:: TEXTAUSZUG

Beitrag von WernerSchell » 10.10.2020, 06:28

Pressemitteilung mit Anmerkungen!

katholisch.de

Glaubenskongregation veröffentlicht Dokument "Samaritanus bonus"
Vatikan: Aktive Sterbehilfe und assistierter Suizid ethisch verboten


Lebensverkürzende Maßnahmen seien Zeichen einer "Wegwerfkultur" und keine Lösungen für die Probleme todkranker Patienten: Die Glaubenskongregation bekräftigt in einem neuen Papier die katholische Lehre zu aktiver Sterbehilfe und assistiertem Suizid.

::::
:: AUSGANGSDATEN

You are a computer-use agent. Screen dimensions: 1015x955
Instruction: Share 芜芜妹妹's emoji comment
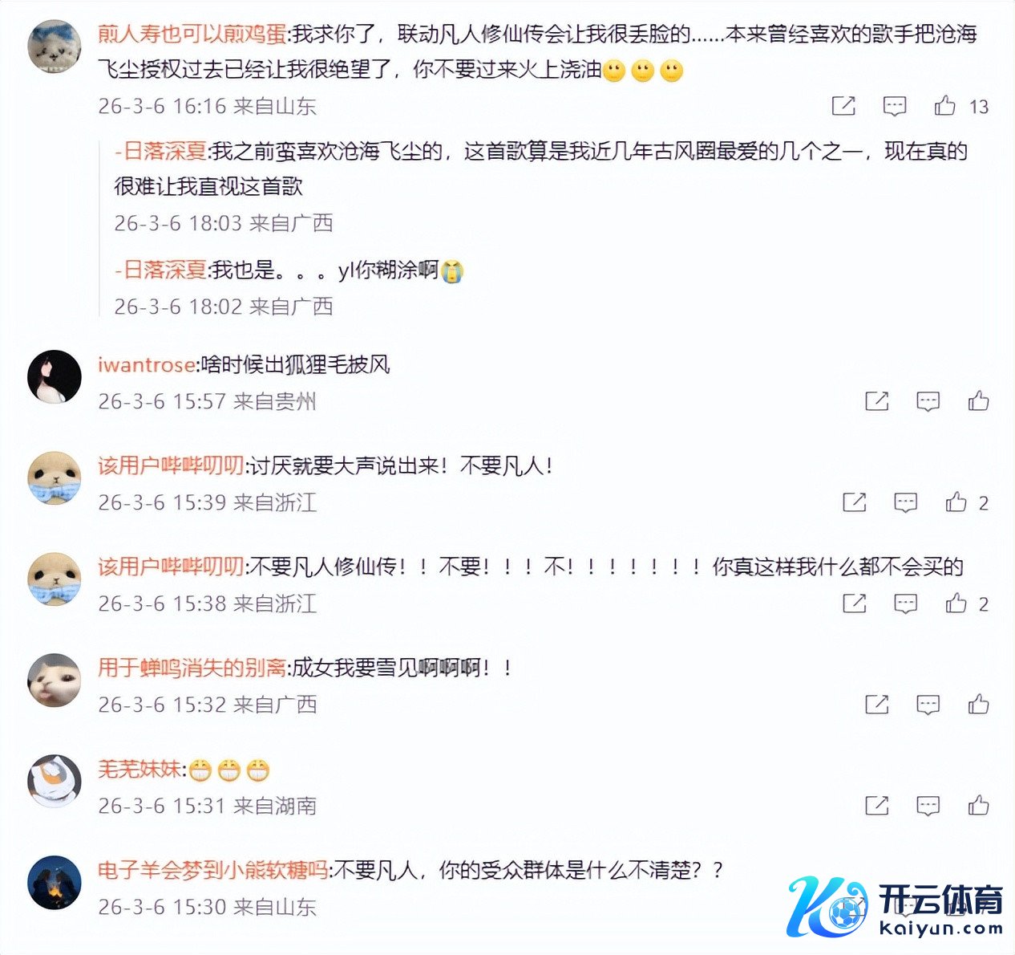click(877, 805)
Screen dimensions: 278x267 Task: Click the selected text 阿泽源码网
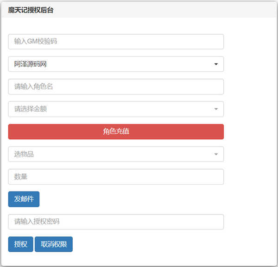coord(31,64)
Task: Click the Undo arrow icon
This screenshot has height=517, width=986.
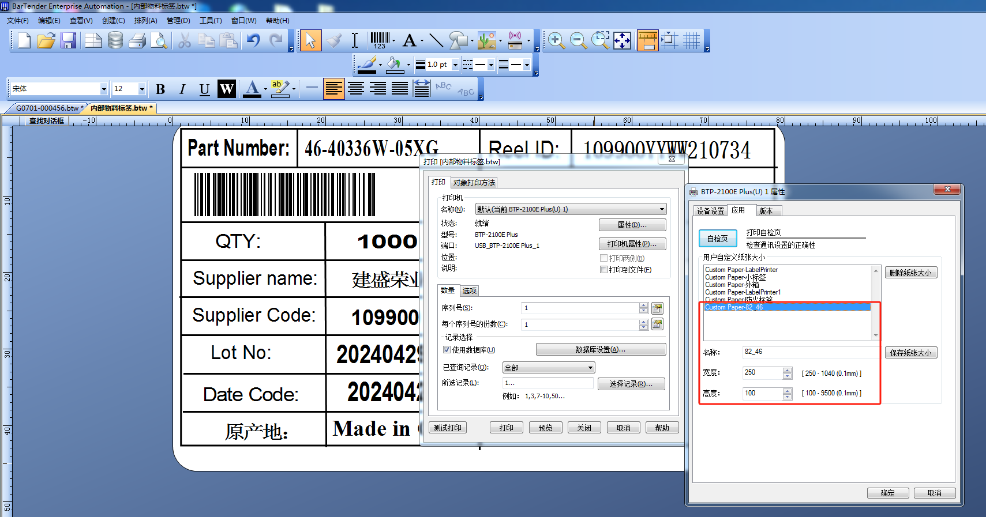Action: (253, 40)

::::
:: AUSGANGSDATEN

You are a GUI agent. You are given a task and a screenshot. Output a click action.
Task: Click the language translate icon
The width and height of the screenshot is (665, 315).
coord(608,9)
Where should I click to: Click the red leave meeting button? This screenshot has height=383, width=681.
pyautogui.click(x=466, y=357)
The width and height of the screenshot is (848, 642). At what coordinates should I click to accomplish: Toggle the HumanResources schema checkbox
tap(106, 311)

::::
:: AUSGANGSDATEN

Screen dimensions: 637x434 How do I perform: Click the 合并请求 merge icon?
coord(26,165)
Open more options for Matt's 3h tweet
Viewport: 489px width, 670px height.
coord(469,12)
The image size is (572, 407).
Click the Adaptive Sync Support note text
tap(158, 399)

::::

AUFGABEN:
a) Beantworten Sie zum Textauszug über das Vatikan-Dokument zur Sterbehilfe die folgenden Fragen.
(i) Unter welchem Titel hat die Glaubenskongregation ihr Dokument veröffentlicht?
(ii) Wovon sind lebensverkürzende Maßnahmen dem Text zufolge ein Zeichen?
(iii) An welchem Datum wurde der Beitrag verfasst?
b) Führen Sie den Textauszug über das Vatikan-Dokument zur Sterbehilfe im Anschluss an den Satz "Die Glaubenskongregation bekräftigt in einem neuen Papier die katholische Lehre zu aktiver Sterbehilfe und assistiertem Suizid." mit einigen Sätzen fort.

LÖSUNGEN:
a)
(i) "Samaritanus bonus"
(ii) Von einer "Wegwerfkultur"
(iii) Am 10.10.2020

b)
Aus Sicht des Vatikan bleiben aktive Sterbehilfe und assistierter Suizid weiter ethisch verboten. In einem am Dienstag veröffentlichten Papier bekräftigt die Glaubenskongregation die katholische Lehre, nach der solche Schritte die ethischen und rechtlichen Grenzen der Selbstbestimmung überschreiten. Zugleich wendet sich die Vatikanbehörde gegen einen "unverhältnismäßigen und entmenschlichenden Einsatz von Technologien", vor allem in den kritischen Phasen des Lebens. Das 23 Seiten umfassende Schreiben auf Italienisch trägt den Titel "Samaritanus bonus" ("Der barmherzige Samariter").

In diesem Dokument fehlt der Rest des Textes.